▸ TASK DESCRIPTION: Only the lines from the one containing "306x226 pixels." through the end of the entries should be returned, exactly as they are, with the pictures omitted.

Recorded data

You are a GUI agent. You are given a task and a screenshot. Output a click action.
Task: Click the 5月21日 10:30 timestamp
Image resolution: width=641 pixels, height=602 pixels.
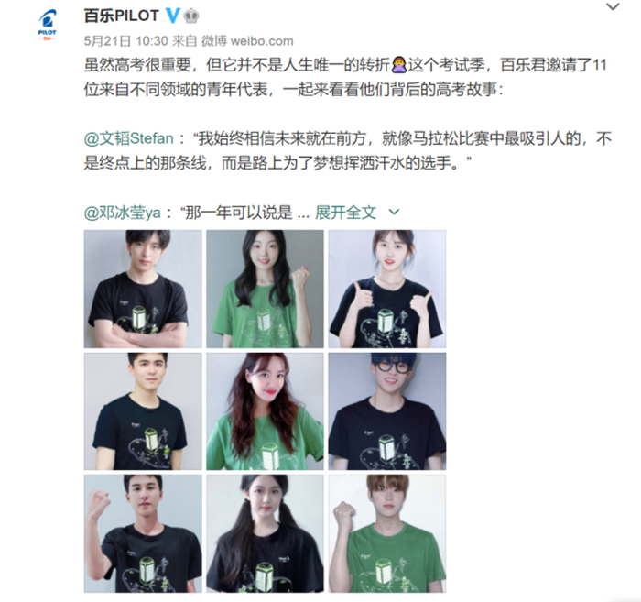pos(126,41)
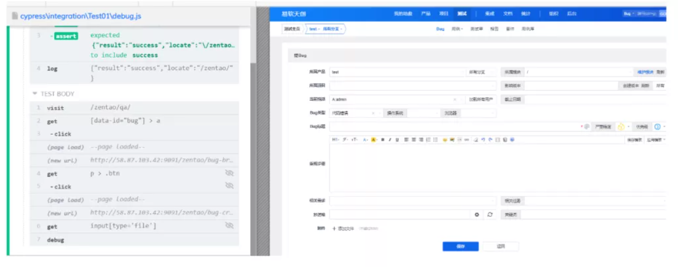
Task: Collapse the TEST BODY section
Action: [36, 94]
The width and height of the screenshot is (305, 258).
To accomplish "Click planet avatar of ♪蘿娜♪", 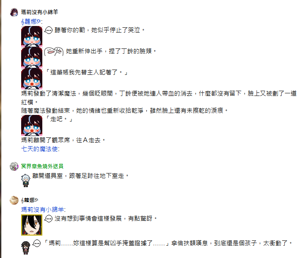I will tap(14, 200).
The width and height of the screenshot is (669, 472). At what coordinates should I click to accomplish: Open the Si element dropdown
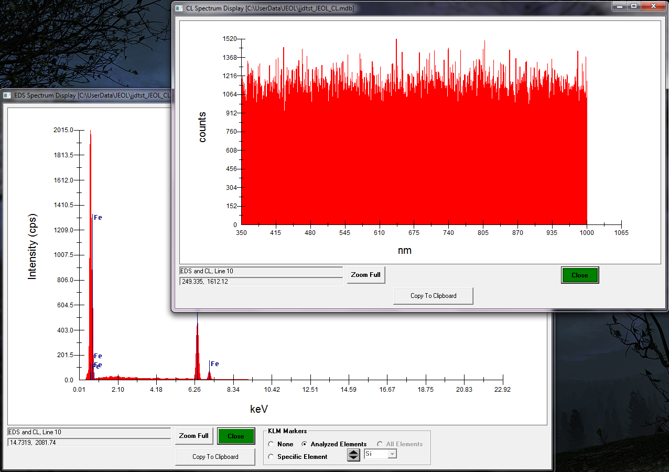(x=392, y=454)
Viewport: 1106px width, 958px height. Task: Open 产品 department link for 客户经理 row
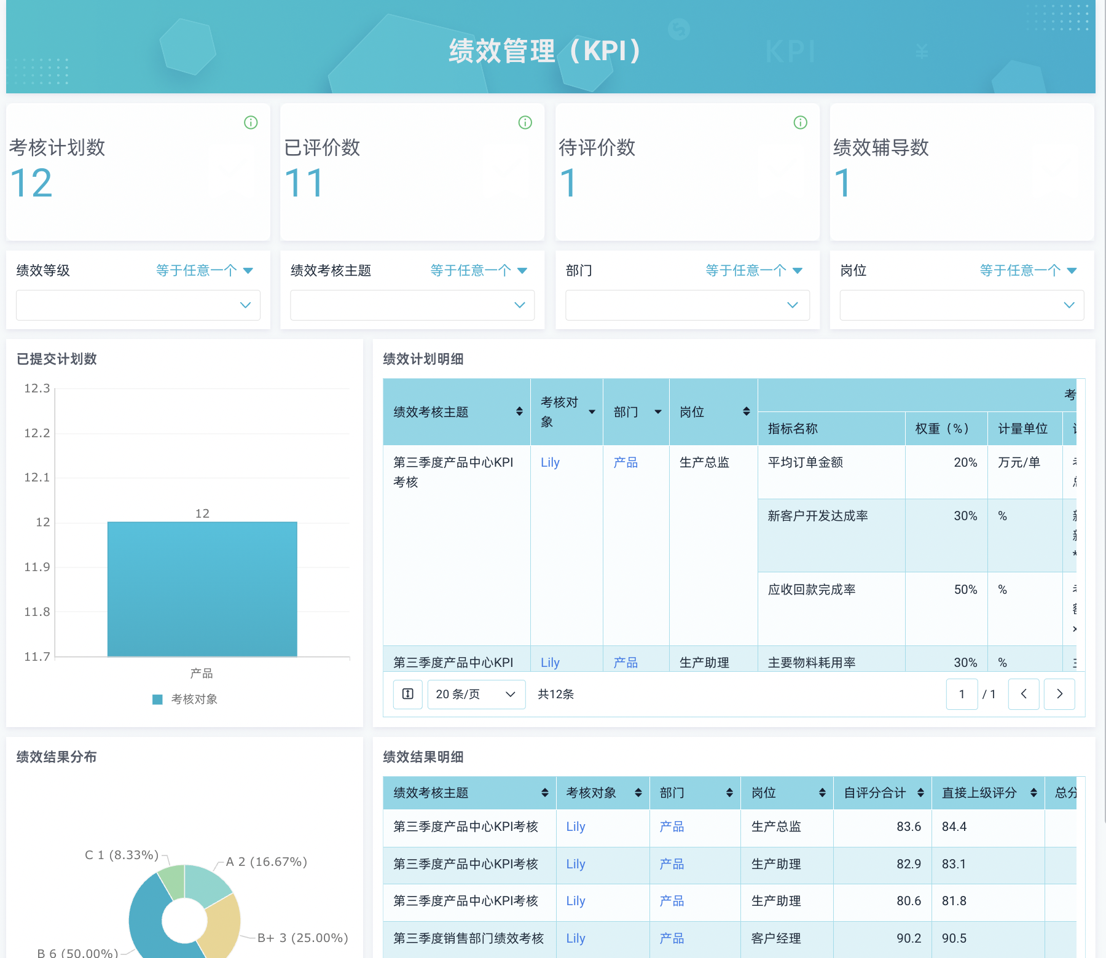pos(671,938)

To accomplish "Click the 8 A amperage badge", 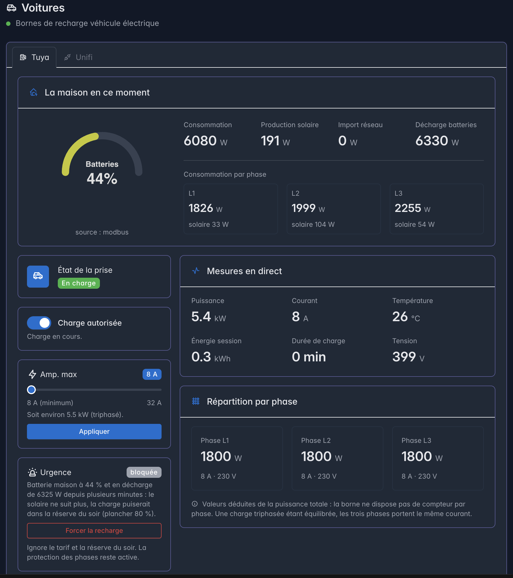I will 152,374.
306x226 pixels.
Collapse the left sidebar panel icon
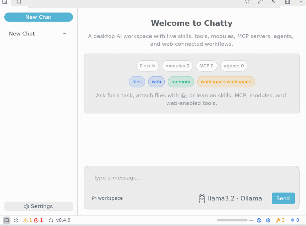pyautogui.click(x=5, y=2)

▸ SOLVED PROBLEM:
306x226 pixels.
Collapse the left sidebar panel icon
pyautogui.click(x=5, y=2)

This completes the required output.